— TRY IT —
For the material below, output exactly the span from the line with "Open product code" to the line with "Task: Select the arrow drawing tool", including both, and nothing besides.

_ _ _ _ _ _ _

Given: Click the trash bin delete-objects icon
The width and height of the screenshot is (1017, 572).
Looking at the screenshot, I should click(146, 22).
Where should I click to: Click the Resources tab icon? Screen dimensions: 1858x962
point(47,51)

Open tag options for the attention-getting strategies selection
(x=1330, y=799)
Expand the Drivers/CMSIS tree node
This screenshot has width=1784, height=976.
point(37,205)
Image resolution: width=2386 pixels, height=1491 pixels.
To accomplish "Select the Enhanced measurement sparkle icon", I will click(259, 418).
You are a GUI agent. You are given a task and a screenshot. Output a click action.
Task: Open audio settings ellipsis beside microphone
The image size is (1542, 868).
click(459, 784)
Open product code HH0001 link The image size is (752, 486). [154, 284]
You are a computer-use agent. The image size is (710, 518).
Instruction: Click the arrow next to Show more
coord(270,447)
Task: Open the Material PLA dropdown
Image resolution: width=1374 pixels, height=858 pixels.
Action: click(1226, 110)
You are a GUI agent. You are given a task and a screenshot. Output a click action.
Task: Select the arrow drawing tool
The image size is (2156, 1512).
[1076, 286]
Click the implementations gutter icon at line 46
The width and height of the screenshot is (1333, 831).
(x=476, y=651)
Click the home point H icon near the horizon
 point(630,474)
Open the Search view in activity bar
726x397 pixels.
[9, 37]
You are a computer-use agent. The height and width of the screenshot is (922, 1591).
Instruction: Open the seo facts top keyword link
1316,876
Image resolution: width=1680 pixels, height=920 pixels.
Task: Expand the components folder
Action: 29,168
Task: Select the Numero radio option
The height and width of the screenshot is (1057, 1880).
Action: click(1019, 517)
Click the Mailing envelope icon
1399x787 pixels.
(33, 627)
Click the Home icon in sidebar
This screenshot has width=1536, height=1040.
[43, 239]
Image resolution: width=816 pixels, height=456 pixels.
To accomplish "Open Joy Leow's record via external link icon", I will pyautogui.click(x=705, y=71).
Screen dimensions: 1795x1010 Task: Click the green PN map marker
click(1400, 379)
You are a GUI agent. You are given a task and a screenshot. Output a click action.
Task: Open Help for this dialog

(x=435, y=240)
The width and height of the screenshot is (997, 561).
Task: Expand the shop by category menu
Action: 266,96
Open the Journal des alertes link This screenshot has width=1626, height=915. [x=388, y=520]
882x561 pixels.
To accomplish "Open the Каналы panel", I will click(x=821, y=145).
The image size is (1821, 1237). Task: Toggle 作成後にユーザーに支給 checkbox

_ _ _ _ _ _ _

— TASK RESULT —
Open product code HH0001 link The image size is (752, 486). [154, 284]
You are a computer-use agent. The image size is (710, 518).
Instruction: Click the arrow next to Show more
coord(270,447)
Task: Open the Material PLA dropdown
Image resolution: width=1374 pixels, height=858 pixels.
Action: click(1226, 110)
You are a GUI agent. You are given a task and a screenshot. Output a click action.
Task: Select the arrow drawing tool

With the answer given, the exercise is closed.